The framers of the U.S. Constitution fully recognized cooperative interstate relations were essential for the success of the new federal system. In consequence, they included provisions in the fundamental document to promote harmony between sister states—full faith and credit, privileges and immunities, and rendition, and authorization of interstate compacts. 1 The first three provisions are based upon the overarching principle of legal reciprocity, and compacts, except those on boundaries or to conduct studies, establish a uniform law within the covered geographical area.
The Constitution contains many silences, and one of the most important silences relates to ad hoc and permanent interstate joint and reciprocal administrative agreements to solve governmental problems. There was relatively little need for such agreements during the early decades of the federal system. The railroad initially, and the motor vehicle subsequently, increased greatly interstate commerce and personal travel, thereby necessitating interstate administrative cooperation on a wide variety of matters to smooth the functioning of the federal system. Today, the number of formal and informal administrative agreements is large, yet little scholarly attention has been devoted to them.

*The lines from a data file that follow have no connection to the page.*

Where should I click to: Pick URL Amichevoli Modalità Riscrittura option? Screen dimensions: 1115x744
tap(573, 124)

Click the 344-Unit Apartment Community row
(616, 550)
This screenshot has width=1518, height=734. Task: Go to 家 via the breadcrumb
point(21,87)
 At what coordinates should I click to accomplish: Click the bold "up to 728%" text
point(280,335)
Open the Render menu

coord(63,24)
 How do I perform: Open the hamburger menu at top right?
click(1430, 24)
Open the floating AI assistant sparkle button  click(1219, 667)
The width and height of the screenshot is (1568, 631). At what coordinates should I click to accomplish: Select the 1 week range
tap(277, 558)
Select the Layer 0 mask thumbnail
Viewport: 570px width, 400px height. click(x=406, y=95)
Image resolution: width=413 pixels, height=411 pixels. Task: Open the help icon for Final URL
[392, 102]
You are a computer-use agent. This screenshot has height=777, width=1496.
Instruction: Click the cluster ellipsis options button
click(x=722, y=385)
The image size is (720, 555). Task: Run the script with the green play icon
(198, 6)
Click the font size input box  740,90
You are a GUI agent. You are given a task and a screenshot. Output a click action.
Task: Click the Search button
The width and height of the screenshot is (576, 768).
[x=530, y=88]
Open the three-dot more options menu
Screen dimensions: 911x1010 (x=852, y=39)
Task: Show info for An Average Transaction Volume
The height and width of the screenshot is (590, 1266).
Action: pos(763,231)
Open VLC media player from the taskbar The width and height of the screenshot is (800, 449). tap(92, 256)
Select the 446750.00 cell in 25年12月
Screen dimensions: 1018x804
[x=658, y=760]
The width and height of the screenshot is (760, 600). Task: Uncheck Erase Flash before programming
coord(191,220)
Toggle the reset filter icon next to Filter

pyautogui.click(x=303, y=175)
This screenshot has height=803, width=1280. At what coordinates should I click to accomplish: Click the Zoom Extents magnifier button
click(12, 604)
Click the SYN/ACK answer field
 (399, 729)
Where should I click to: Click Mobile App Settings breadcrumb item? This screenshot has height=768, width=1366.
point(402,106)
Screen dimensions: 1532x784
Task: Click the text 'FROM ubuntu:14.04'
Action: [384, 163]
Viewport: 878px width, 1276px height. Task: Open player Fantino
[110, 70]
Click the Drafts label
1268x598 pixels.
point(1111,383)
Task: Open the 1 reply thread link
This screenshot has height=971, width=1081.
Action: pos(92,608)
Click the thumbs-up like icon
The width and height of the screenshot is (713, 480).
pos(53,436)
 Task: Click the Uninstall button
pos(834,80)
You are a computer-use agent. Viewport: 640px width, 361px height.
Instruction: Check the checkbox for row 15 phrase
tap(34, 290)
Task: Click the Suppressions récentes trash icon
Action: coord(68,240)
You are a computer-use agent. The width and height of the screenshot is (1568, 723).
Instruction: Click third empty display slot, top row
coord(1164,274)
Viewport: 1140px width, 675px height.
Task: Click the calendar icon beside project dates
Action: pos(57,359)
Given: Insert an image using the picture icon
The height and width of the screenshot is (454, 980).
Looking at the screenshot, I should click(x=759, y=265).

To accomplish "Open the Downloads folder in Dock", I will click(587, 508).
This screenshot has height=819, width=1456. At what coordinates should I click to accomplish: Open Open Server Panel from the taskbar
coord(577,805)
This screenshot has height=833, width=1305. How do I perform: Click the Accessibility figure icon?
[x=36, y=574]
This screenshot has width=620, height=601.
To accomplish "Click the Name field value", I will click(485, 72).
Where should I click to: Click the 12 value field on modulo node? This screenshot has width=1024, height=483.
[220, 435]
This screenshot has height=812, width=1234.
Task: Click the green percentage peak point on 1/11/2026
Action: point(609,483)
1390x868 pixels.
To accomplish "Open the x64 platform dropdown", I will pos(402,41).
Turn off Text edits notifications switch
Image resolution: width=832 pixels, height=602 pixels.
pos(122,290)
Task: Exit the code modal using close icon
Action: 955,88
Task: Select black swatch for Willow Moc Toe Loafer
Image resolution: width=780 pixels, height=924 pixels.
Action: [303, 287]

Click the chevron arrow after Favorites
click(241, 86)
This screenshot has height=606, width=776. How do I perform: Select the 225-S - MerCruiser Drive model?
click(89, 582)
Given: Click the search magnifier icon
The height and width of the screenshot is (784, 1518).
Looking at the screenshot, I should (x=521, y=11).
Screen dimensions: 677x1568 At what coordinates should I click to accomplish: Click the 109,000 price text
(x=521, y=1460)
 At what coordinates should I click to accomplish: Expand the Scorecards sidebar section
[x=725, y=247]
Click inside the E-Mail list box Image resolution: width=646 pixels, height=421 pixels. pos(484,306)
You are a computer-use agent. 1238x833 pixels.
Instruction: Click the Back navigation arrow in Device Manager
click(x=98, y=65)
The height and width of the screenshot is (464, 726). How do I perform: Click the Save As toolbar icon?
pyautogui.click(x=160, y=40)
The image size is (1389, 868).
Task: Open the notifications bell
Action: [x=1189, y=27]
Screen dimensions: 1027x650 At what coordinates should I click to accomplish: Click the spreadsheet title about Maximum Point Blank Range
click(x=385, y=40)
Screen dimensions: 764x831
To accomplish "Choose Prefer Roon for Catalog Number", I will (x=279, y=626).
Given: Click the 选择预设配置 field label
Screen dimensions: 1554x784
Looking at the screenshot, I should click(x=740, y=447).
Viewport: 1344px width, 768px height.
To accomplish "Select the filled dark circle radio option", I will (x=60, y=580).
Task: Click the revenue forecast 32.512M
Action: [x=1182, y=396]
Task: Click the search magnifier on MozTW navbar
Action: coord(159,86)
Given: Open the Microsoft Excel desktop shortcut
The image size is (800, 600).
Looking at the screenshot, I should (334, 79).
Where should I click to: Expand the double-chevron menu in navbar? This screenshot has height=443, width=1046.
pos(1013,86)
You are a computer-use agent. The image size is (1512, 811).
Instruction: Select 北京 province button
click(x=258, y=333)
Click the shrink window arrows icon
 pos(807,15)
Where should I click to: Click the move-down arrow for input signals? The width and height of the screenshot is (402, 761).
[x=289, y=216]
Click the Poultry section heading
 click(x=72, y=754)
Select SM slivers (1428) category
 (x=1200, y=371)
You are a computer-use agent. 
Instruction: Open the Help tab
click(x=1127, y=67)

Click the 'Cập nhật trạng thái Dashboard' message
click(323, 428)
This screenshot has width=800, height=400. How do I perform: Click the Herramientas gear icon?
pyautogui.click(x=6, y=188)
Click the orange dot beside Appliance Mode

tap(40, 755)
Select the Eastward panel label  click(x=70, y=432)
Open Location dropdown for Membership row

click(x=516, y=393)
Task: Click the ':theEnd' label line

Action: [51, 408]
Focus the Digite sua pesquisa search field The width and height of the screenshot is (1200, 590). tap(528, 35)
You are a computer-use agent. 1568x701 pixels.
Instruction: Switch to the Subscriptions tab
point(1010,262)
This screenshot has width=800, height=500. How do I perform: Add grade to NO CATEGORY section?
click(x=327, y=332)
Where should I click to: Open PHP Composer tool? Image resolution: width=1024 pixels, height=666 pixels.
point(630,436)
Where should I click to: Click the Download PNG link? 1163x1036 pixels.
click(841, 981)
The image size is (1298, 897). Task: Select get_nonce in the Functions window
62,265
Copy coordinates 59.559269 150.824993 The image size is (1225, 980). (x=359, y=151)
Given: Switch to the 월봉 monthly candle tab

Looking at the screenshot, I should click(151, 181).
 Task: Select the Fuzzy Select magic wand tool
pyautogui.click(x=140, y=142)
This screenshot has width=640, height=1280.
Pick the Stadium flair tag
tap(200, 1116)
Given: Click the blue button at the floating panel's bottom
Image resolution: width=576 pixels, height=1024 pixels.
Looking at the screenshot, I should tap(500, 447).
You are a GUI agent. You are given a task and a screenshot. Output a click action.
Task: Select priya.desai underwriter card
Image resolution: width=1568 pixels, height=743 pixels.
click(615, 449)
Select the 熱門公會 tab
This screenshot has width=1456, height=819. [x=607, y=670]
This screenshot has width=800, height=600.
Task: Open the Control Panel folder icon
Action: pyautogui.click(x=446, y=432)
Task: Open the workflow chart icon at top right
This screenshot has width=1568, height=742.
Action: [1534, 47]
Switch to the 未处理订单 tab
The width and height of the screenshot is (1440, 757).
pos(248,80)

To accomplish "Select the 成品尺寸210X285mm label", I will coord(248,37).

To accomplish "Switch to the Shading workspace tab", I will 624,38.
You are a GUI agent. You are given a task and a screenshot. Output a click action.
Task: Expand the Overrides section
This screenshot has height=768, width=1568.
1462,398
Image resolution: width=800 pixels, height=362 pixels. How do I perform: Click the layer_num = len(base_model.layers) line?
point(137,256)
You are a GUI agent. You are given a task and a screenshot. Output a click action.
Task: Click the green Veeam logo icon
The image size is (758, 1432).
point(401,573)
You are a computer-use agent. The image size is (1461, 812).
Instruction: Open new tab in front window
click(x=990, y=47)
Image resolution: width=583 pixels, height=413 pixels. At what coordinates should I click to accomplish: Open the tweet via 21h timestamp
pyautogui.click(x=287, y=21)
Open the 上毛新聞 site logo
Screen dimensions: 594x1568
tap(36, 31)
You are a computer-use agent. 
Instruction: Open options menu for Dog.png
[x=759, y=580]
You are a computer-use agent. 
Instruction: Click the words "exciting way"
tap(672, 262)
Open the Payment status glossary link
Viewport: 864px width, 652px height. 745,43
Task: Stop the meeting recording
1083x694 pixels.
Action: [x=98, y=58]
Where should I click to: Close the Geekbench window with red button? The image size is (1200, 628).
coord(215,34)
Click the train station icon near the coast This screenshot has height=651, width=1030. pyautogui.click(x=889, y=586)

Democratic theory posits the importance of establishing governmental and public officer responsibility to facilitate the ability of voters to hold governments and civil servants accountable for their actions and inactions. The relative lack of public information on administrative agreements, particularly verbal ones, makes it difficult for citizens and elected representatives to exercise oversight over the implementation of these agreements, thereby raising questions whether such agreements are subject to abuse by state government administrators.